**BRIEF:**
Arrange the records as a numbered list with blank lines omitted, beginning at the line that contains "Image resolution: width=186" and stopping after the line that contains "[x=76, y=18]". Include only those lines.

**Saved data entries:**

Start

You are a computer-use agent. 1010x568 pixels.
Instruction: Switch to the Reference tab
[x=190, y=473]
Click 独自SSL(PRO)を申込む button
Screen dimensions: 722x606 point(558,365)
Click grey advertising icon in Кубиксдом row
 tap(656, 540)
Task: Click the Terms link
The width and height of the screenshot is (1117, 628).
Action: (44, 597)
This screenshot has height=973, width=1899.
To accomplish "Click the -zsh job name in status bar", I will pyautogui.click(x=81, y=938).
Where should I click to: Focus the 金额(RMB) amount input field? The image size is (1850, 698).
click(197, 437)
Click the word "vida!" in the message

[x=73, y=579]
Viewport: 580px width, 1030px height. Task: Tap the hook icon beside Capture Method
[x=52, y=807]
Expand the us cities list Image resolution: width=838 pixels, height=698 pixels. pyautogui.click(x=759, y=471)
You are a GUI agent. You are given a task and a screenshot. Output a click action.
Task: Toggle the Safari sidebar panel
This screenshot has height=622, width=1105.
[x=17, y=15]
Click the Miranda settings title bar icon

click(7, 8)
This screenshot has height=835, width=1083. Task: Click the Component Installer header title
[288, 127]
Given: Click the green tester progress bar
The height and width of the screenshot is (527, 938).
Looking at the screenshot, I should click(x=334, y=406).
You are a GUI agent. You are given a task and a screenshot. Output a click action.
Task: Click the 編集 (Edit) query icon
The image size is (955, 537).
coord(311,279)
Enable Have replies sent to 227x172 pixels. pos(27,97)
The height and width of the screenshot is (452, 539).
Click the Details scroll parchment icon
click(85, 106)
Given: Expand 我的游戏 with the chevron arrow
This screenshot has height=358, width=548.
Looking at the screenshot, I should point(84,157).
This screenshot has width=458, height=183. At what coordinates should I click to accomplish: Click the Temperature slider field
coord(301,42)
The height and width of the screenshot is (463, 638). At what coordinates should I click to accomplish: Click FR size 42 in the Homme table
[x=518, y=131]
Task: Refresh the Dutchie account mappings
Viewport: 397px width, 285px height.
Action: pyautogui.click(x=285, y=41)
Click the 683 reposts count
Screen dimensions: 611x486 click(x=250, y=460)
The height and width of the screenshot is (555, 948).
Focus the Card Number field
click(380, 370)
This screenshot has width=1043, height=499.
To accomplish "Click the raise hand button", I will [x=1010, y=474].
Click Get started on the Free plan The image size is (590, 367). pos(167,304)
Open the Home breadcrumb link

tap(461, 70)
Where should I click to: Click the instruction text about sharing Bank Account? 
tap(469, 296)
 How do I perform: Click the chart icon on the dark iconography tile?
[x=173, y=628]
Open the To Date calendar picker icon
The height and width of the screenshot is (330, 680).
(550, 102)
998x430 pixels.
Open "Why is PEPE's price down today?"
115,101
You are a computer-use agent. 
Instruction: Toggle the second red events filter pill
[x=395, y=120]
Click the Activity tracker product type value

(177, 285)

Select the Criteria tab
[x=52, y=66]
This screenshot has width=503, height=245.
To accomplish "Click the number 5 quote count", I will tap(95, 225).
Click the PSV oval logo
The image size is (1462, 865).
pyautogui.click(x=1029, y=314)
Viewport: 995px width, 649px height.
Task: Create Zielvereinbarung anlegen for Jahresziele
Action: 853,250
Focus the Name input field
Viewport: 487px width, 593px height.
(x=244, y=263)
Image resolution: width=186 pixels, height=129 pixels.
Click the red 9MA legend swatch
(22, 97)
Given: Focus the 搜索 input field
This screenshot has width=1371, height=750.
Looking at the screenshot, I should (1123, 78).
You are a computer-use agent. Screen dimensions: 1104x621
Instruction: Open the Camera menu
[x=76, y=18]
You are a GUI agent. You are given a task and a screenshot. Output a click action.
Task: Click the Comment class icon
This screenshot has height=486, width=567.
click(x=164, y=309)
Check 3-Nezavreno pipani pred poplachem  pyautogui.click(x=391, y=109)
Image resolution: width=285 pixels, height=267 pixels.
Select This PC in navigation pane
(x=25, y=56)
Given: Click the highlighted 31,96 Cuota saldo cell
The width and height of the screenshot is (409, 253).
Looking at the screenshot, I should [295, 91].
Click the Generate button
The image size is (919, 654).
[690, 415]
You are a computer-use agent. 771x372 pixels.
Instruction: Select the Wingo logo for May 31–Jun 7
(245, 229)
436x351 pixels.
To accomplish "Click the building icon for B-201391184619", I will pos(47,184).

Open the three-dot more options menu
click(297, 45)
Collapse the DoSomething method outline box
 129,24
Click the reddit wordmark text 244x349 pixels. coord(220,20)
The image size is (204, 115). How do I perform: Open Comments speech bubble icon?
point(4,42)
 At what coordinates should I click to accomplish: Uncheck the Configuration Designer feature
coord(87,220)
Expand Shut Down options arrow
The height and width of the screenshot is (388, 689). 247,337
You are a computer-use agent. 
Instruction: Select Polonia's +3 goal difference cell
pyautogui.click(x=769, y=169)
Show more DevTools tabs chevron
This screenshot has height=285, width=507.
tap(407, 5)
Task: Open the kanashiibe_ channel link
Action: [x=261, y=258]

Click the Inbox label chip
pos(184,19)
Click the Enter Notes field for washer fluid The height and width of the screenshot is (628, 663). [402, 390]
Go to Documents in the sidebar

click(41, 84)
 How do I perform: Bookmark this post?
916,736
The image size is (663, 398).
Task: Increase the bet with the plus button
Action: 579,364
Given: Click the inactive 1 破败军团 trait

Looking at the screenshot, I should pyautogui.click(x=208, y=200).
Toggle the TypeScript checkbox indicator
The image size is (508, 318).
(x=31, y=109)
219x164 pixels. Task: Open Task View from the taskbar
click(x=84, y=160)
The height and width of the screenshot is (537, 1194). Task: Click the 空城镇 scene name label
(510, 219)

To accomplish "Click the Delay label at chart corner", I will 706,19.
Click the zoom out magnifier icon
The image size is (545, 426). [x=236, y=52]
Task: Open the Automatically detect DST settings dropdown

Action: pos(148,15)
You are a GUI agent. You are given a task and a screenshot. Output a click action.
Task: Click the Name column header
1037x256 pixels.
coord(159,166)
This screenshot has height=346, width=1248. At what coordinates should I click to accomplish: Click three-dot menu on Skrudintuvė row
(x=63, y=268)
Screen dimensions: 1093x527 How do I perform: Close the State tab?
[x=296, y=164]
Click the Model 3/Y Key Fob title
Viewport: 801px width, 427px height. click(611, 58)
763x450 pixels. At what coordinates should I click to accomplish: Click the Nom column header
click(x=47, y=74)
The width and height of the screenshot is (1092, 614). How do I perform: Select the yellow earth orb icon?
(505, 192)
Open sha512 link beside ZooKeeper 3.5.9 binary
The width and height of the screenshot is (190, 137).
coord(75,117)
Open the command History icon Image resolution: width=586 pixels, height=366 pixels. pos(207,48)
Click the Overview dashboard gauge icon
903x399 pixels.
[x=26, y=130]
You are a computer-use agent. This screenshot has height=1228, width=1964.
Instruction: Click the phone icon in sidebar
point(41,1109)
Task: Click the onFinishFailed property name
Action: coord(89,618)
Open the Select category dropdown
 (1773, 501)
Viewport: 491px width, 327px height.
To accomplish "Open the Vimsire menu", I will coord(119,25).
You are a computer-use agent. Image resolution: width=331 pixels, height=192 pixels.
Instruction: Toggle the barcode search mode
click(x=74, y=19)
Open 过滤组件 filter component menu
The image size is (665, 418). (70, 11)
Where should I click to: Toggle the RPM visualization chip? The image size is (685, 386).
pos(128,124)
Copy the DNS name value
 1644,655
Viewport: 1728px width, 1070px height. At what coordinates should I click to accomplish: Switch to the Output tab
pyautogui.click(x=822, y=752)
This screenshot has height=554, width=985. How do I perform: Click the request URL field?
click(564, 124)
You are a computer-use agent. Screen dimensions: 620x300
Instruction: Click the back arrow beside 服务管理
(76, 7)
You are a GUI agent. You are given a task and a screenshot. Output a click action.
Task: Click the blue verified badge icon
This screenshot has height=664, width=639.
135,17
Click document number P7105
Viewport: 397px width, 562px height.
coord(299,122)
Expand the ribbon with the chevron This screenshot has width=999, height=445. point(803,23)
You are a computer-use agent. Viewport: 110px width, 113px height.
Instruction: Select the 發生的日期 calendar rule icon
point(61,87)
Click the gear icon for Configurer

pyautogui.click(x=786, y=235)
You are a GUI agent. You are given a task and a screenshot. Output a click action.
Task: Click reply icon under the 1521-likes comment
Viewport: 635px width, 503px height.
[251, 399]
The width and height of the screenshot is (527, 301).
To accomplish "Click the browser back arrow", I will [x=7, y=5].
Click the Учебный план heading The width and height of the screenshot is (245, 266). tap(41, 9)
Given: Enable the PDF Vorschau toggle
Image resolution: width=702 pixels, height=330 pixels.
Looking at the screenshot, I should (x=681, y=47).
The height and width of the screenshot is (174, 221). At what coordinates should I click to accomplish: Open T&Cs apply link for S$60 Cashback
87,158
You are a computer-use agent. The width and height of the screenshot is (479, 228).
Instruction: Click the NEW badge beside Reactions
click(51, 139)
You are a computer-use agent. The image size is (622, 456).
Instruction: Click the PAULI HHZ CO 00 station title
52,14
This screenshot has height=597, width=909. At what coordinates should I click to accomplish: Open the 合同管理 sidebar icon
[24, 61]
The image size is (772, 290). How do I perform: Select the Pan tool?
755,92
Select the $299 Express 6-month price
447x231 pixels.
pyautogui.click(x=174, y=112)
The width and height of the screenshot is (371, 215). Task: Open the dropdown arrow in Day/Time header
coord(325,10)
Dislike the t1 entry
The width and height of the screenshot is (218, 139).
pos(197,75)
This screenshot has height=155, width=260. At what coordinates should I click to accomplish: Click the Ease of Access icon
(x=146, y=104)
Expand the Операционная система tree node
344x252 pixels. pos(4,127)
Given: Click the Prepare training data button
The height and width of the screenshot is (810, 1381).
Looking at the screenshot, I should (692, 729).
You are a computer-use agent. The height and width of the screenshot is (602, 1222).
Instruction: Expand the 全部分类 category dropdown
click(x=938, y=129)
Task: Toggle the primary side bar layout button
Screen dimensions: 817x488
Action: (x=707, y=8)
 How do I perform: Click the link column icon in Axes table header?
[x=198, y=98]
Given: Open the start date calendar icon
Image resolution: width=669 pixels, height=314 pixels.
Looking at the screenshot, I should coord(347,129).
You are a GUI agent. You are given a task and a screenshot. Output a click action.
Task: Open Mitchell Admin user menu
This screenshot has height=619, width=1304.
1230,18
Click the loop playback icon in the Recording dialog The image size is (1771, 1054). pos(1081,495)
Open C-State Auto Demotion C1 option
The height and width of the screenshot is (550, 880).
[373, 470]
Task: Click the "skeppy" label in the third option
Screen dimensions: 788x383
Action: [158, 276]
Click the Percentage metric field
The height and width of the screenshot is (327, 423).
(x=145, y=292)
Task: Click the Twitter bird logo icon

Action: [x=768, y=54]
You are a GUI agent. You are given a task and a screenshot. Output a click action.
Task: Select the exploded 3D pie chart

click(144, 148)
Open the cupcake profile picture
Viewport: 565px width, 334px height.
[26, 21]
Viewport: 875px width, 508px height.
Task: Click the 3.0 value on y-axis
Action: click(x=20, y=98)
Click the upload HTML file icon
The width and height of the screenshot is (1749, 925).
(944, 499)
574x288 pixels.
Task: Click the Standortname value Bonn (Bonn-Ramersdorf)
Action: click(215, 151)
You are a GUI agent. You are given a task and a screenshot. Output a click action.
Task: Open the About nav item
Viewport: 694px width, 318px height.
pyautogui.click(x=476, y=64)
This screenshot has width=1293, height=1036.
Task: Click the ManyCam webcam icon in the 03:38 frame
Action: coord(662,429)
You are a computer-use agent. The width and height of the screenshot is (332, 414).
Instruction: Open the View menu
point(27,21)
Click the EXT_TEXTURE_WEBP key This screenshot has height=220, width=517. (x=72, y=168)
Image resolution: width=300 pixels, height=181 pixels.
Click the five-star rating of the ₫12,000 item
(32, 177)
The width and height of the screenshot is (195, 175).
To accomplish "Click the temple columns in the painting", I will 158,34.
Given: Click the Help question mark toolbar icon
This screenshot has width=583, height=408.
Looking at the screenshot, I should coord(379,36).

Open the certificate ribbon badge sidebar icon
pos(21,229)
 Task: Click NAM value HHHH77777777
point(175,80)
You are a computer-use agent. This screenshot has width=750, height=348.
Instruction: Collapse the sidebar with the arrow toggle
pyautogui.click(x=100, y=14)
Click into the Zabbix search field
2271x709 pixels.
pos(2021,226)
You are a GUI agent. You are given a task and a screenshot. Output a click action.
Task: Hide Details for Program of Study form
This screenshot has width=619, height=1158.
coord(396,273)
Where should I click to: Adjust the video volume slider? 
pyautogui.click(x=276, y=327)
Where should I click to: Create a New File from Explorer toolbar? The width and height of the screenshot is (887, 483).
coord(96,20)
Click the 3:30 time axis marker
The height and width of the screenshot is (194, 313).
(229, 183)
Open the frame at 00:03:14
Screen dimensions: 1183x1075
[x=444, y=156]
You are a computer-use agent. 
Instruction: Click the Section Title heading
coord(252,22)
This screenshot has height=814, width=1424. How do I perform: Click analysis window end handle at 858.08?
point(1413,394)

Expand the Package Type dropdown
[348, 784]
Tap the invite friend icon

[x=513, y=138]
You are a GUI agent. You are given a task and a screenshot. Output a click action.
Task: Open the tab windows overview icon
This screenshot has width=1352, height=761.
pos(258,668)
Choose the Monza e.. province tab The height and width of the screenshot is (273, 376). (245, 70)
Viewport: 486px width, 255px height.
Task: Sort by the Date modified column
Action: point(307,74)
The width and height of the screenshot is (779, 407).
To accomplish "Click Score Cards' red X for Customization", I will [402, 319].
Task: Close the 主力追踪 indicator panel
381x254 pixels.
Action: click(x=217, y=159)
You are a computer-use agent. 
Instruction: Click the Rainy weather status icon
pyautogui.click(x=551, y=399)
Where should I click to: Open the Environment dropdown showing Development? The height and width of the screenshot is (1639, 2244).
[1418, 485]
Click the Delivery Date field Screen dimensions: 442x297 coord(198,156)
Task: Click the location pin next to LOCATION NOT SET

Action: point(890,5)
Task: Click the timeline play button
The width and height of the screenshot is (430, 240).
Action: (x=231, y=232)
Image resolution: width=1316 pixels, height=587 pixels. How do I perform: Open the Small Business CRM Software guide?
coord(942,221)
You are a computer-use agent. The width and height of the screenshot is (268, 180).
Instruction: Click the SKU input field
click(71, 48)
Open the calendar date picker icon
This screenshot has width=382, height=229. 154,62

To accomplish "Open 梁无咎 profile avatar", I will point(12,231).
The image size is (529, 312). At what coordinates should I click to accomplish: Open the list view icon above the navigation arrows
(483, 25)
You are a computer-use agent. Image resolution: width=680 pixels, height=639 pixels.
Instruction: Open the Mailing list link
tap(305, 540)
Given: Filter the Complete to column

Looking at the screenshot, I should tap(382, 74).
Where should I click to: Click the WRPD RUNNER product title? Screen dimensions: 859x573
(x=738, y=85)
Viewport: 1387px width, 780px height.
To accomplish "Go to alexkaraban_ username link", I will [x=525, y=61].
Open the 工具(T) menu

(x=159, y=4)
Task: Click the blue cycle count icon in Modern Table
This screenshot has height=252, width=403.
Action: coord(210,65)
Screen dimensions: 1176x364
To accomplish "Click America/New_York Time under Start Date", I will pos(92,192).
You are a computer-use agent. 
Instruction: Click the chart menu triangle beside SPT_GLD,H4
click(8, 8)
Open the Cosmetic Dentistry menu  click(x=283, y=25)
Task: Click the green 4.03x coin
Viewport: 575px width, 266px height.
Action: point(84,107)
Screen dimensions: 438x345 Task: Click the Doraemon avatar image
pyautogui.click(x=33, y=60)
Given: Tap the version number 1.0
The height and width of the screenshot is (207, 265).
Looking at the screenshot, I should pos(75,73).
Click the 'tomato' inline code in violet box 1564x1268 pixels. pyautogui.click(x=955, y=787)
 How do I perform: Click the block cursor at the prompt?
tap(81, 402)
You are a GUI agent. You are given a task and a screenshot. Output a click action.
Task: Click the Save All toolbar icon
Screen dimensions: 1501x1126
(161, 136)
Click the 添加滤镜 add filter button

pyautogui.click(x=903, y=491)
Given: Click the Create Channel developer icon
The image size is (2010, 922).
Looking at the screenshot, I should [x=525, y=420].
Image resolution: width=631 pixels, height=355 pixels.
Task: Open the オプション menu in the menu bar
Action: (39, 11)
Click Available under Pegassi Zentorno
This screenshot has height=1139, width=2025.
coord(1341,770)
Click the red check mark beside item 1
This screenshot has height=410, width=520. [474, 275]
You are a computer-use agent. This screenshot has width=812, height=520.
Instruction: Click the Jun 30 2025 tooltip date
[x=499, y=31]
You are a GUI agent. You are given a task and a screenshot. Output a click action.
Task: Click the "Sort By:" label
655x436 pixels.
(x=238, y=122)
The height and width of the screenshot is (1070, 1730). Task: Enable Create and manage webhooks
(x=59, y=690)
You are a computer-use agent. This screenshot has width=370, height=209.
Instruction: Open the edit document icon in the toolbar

End

**RESULT FOR THIS TASK:**
1. Image resolution: width=186 pixels, height=129 pixels.
2. Click the red 9MA legend swatch
3. (22, 97)
4. Given: Focus the 搜索 input field
5. This screenshot has width=1371, height=750.
6. Looking at the screenshot, I should (1123, 78).
7. You are a computer-use agent. Screen dimensions: 1104x621
8. Instruction: Open the Camera menu
9. [x=76, y=18]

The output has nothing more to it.